Text provided:
In the aftermath of a tragedy, like yesterday's shooting at the elementary school, it's hard to know what to say. Many will ask how God could allow such a thing, and I would remind us that the God I worship doesn't want to see 20 children shot. The God I worship doesn't want to see anyone shot.
The larger question might be how any of us allow such a thing, and conversations could spiral off into issues of gun control or mental health issues. But here, on my theology blog, it seems more appropriate to remind us all of God's promise that death will not have the final word and that evil will be overcome. Even on days when we can't believe the Good News, God assures us that the redemption of the world is underway.
I found it fascinating that I began the day writing this post about Isaiah 61. At the end of the day, it still seemed an appropriate Bible passage for a day of such bad news. So my husband and I lit the candles of the Advent wreath and read the passage out loud and prayed that God would bring beauty out of the ruins, new life out of the devastation.
This morning, I found that my post on apocalypse and our response had posted at Her Circle. Of course, as I wrote it earlier this month, I had no idea that such a tragedy would occur the day before my post would appear.

Given request 1: Arrange the records as a Markdown table with the columns "n" and "Line," covering everything from the first line of the records down to the line containing "Action: [x=1205, y=113]", both included. Give each line its own row, numbered in order, and leave out blank lines.
Given request 2: Pick up the theology blog post about the elementary school shooting and continue it from its last sentence.

Dataset entries:
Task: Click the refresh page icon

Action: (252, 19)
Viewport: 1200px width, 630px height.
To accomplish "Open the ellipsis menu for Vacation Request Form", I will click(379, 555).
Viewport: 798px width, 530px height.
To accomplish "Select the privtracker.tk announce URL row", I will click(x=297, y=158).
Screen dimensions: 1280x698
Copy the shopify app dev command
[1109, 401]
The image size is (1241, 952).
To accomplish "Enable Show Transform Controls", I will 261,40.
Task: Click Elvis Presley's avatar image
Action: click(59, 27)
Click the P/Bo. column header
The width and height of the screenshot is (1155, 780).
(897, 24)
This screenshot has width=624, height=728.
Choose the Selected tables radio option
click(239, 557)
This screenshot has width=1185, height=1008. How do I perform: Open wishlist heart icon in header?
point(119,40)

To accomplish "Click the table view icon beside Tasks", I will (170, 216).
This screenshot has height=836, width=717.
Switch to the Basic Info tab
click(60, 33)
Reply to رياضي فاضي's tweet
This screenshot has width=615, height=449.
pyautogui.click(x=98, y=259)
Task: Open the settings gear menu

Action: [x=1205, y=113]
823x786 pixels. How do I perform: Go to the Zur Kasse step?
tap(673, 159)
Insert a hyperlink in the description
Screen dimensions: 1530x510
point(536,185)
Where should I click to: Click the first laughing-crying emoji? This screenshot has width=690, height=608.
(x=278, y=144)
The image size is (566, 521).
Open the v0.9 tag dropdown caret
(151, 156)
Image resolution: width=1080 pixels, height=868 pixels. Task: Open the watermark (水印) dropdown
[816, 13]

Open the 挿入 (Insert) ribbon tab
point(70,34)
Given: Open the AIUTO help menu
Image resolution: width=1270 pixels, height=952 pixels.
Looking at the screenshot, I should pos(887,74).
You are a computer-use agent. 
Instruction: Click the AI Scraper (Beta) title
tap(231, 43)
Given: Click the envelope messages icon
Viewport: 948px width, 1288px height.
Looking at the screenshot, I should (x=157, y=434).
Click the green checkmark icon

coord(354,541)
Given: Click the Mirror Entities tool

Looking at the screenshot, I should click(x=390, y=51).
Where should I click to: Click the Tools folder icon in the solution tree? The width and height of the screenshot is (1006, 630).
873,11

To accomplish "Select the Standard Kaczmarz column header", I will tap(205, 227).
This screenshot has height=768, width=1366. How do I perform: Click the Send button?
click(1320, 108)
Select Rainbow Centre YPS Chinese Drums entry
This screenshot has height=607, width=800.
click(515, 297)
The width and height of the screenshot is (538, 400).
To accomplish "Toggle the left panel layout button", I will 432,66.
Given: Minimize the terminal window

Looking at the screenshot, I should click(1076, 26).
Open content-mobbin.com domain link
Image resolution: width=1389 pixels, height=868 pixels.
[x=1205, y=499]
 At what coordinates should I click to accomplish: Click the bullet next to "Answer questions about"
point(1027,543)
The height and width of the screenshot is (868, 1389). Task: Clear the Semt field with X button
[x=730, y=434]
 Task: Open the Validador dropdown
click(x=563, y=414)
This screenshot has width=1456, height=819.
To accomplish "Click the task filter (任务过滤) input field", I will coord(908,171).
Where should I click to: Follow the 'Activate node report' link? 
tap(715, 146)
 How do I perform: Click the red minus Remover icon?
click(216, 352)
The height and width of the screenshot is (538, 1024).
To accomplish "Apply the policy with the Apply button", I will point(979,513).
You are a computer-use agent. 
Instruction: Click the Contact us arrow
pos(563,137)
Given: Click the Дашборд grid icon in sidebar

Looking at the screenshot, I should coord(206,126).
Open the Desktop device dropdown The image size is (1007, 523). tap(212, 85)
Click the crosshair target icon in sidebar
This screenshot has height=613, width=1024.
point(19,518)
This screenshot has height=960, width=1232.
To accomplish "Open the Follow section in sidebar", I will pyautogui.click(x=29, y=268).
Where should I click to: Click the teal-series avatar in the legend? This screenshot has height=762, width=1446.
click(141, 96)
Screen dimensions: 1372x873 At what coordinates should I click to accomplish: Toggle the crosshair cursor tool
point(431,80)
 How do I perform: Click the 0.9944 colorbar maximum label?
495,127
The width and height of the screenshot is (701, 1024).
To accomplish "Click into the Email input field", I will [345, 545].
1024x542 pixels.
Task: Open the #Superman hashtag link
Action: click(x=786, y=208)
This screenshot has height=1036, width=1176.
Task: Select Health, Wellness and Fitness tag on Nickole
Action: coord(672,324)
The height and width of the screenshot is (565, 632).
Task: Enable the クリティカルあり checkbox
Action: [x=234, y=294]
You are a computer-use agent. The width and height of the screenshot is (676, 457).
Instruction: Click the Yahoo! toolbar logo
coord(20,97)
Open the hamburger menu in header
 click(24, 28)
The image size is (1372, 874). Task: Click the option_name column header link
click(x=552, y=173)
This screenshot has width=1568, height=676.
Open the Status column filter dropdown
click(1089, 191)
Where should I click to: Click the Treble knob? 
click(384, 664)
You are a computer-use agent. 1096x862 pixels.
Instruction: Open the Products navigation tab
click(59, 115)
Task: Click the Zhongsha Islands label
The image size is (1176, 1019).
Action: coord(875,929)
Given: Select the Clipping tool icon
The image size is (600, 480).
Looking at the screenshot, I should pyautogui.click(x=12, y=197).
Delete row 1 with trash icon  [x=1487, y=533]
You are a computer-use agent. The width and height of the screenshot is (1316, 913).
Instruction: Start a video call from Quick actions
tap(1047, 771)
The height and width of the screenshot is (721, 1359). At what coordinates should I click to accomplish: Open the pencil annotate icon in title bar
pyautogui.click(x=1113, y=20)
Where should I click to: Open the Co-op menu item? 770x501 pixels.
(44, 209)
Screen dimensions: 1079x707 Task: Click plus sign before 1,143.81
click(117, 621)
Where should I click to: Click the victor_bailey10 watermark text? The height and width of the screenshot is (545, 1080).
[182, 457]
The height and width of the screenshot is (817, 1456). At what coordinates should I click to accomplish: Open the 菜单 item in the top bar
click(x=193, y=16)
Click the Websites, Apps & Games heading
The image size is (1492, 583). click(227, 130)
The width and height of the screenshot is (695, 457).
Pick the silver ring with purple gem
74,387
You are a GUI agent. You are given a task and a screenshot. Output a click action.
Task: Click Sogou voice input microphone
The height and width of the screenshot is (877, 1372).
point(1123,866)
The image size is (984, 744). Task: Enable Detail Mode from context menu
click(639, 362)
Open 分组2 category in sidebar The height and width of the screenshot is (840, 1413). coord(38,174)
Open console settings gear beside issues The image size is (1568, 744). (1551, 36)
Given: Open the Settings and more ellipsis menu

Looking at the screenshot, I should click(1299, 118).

Reply 1:
| n | Line |
|---|---|
| 1 | Task: Click the refresh page icon |
| 2 | Action: (252, 19) |
| 3 | Viewport: 1200px width, 630px height. |
| 4 | To accomplish "Open the ellipsis menu for Vacation Request Form", I will click(379, 555). |
| 5 | Viewport: 798px width, 530px height. |
| 6 | To accomplish "Select the privtracker.tk announce URL row", I will click(x=297, y=158). |
| 7 | Screen dimensions: 1280x698 |
| 8 | Copy the shopify app dev command |
| 9 | [1109, 401] |
| 10 | The image size is (1241, 952). |
| 11 | To accomplish "Enable Show Transform Controls", I will 261,40. |
| 12 | Task: Click Elvis Presley's avatar image |
| 13 | Action: click(59, 27) |
| 14 | Click the P/Bo. column header |
| 15 | The width and height of the screenshot is (1155, 780). |
| 16 | (897, 24) |
| 17 | This screenshot has width=624, height=728. |
| 18 | Choose the Selected tables radio option |
| 19 | click(239, 557) |
| 20 | This screenshot has width=1185, height=1008. How do I perform: Open wishlist heart icon in header? |
| 21 | point(119,40) |
| 22 | To accomplish "Click the table view icon beside Tasks", I will (170, 216). |
| 23 | This screenshot has height=836, width=717. |
| 24 | Switch to the Basic Info tab |
| 25 | click(60, 33) |
| 26 | Reply to رياضي فاضي's tweet |
| 27 | This screenshot has width=615, height=449. |
| 28 | pyautogui.click(x=98, y=259) |
| 29 | Task: Open the settings gear menu |
| 30 | Action: [x=1205, y=113] |

Reply 2:
Here's a quote from that piece: "The Protestant reformer Martin Luther says that the proper response to knowing that the world would end the next day is to plant a tree (referenced in N.T. Wright’s Surprised by Hope: Rethinking Heaven, the Resurrection, and the Mission of the Church p. 209). That advice is as good today as it was 500 years ago. The theologian N. T. Wright would tell us when we need encouragement to do great and/or beautiful things, to remember that it all becomes part of the ultimate redemption of the world."
And here's how I end the piece:
"In the finale of season 1 of The Walking Dead, a CDC scientist reminds the group that they will lose everything if they go back into the zombie-occupied world. But really, isn’t that what we all face? We know that everything we love will be lost sooner or later, whether that be to something as global as the Holocene Extinction or as mundane as the death that happens to us all or something mystical, like a Mayan curse.
The task we all face is to build a meaningful life in the face of this knowledge of certain doom. We may follow the path of theologians, social reformers, and/or artists—or perhaps we’ll chart a new way unique to us. But attend to the task we must. And in the process, we’ll do the important work of transforming the world from one of apocalypse and doom to one of creativity and new life."
Here's what my pastor (Pastor Keith Spencer at Trinity Lutheran Church in Pembroke Pines, FL) posted on Facebook yesterday afternoon; I found it one of the most moving things posted in the immediate aftermath:
Even though I walk through the darkest valley,
I fear no evil;
for you are with me;
your rod and your staff —
they comfort me.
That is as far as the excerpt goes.